Publié le 20 juin 2019
ENVIRONNEMENT
La photo glaçante qui montre la fonte massive des glaces du Groenland
Avant même l’été, le Groenland est déjà en train de souffrir. Le climatologue Steffen Olsen a effrayé le monde en montrant son expédition bloquée par une mer de glace fondue, là où aurait dû se trouver un sol épais et gelé. Les scientifiques préviennent que 2019 risque d’être la pire année pour les zones polaires.

@SteffenOlsen/DMI
Les chaleurs de l’été ne sont pas encore arrivées et pourtant le Groenland est déjà en grande souffrance. Cette photo, prise le 13 juin par le climatologue danois Steffen M. Olsen glace le sang. Elle a fait le tour du monde. Lors d’une expédition au cœur du fjord d’Inglefield (Bredning), au nord-ouest du Groenland, les chiens de traîneau censés cavaler sur un sol gelé et solide se sont retrouvés sur un immense miroir de glace fondue, leurs pattes enfoncées de plusieurs centimètres dans l’eau.

● ● ● ● ●

EXERCICES À TRAITER
1. Recopiez le passage du texte sur la fonte des glaces du Groenland qui commence par « Publié le 20 » et se poursuit jusqu'à « les zones polaires. ».
2. D'après le texte sur la fonte des glaces du Groenland, les affirmations suivantes sont-elles exactes ? Répondez par oui ou par non et citez les mots du texte qui le prouvent. (a) La photo a été prise le 13 juin. (b) Steffen M. Olsen est un climatologue norvégien. (c) L'expédition se déroulait au nord-est du Groenland.

Entrées du jeu de données:
● ● ● ● ●

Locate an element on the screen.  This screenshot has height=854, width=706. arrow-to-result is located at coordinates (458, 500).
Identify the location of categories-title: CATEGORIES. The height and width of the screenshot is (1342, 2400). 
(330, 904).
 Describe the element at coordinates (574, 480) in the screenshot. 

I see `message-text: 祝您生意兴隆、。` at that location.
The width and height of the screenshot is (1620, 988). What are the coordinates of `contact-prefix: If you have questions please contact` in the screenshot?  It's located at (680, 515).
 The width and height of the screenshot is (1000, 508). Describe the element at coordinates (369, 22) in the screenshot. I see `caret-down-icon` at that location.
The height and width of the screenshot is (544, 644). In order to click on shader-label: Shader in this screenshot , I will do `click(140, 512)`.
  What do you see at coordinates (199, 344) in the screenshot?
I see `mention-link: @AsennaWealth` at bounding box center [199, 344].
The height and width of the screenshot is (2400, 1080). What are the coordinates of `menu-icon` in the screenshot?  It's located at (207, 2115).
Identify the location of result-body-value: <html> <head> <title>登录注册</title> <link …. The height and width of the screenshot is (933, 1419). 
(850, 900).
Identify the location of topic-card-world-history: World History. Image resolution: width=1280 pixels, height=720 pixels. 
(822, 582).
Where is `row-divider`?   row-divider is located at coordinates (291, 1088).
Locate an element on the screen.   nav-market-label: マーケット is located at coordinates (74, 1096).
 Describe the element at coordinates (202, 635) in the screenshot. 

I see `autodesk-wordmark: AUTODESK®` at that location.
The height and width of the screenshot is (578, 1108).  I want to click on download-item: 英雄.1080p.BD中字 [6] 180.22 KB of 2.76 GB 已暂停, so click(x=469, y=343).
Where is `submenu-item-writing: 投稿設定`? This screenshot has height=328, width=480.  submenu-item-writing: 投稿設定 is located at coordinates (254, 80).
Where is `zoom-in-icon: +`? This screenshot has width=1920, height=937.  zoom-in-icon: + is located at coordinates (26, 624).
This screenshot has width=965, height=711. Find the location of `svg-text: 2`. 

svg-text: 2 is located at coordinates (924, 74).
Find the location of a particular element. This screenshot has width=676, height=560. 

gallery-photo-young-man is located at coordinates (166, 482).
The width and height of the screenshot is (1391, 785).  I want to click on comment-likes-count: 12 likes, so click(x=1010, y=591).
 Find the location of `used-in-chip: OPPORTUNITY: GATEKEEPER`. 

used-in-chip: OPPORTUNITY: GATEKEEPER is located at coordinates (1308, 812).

● ● ● ● ●

CORRIGÉ
1.
Publié le 20 juin 2019
ENVIRONNEMENT
La photo glaçante qui montre la fonte massive des glaces du Groenland
Avant même l’été, le Groenland est déjà en train de souffrir. Le climatologue Steffen Olsen a effrayé le monde en montrant son expédition bloquée par une mer de glace fondue, là où aurait dû se trouver un sol épais et gelé. Les scientifiques préviennent que 2019 risque d’être la pire année pour les zones polaires.

2.
(a) Oui : « prise le 13 juin ».
(b) Non : « le climatologue danois Steffen M. Olsen ».
(c) Non : « au nord-ouest du Groenland ».